Spin-Orbit Interaction on Potential Energy Surfaces Involving Halogen Atoms

Abstract

The role of spin-orbit interaction in reaction dynamics so far has been little studied. The current state of experimental work has recently been reviewed by Dagdigian and Campbell [1]. Many experiments have focussed on the reactivity of spin-multiplet states of metastable electronically excited inert gas, alkali and alkaline earth atoms. The product spin-multiplet states of halogen atoms have also been investigated for a number of halogen atom-hydrogen halide [2,3] and halogen atom-halogen molecule [4–7] reactions. Such measurements give information on the form of the low lying potential energy surfaces and their mutual interaction arising from spin-orbit interaction. The strength of spin-orbit interaction varies strongly along the homologous series of halogen atoms.
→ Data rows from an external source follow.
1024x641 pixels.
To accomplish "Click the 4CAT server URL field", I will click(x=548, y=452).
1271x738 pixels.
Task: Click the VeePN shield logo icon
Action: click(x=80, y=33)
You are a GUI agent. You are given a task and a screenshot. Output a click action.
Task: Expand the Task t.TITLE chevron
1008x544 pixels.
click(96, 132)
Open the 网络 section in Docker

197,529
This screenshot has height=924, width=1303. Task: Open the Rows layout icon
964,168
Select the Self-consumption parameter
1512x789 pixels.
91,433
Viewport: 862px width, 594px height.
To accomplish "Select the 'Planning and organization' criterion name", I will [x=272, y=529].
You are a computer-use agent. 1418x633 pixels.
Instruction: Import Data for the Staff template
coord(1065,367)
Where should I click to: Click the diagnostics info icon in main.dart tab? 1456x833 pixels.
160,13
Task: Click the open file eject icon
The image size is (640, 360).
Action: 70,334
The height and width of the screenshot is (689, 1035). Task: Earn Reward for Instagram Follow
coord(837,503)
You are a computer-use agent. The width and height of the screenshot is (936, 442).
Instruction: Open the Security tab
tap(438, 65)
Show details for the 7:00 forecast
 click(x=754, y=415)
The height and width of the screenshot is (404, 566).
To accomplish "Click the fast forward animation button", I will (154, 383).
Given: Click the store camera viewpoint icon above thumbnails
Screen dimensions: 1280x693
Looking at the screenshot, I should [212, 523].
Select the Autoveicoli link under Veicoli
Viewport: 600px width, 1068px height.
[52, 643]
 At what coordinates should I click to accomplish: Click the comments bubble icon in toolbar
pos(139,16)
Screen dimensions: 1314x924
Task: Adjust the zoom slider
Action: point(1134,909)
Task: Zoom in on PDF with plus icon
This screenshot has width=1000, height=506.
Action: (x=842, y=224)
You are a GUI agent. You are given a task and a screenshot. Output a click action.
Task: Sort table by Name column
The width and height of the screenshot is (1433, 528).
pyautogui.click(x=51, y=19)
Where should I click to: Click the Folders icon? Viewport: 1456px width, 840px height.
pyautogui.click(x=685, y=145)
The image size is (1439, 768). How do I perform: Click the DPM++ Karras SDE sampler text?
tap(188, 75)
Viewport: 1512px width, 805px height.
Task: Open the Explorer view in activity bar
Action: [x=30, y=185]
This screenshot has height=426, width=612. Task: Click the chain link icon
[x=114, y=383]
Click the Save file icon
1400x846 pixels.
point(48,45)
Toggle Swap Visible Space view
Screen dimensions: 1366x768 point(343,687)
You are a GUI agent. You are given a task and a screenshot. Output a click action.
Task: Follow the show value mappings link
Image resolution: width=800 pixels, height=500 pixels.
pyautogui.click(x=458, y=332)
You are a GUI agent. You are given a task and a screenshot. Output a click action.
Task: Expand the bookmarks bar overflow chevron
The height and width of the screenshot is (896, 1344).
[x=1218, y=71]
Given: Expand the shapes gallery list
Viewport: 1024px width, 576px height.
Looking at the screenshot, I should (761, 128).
Hence reactions involving halogen atoms may be expected to exhibit a variety of effects arising from spin-orbit interaction [1]. However there have been very few calculations of reaction potential energy surfaces which have included spin-orbit interaction, a notable exception being the diatomics-in-molecules (DIM) calculation of the F + H2 potential energy surface by Tully [8]. DIM calculations [9–11] of potential energy surfaces involving more than a single halogen atom have recently been extended to include spin-orbit interaction [12–14], in order to investigate the forms of interaction which may be encountered in such halogen systems.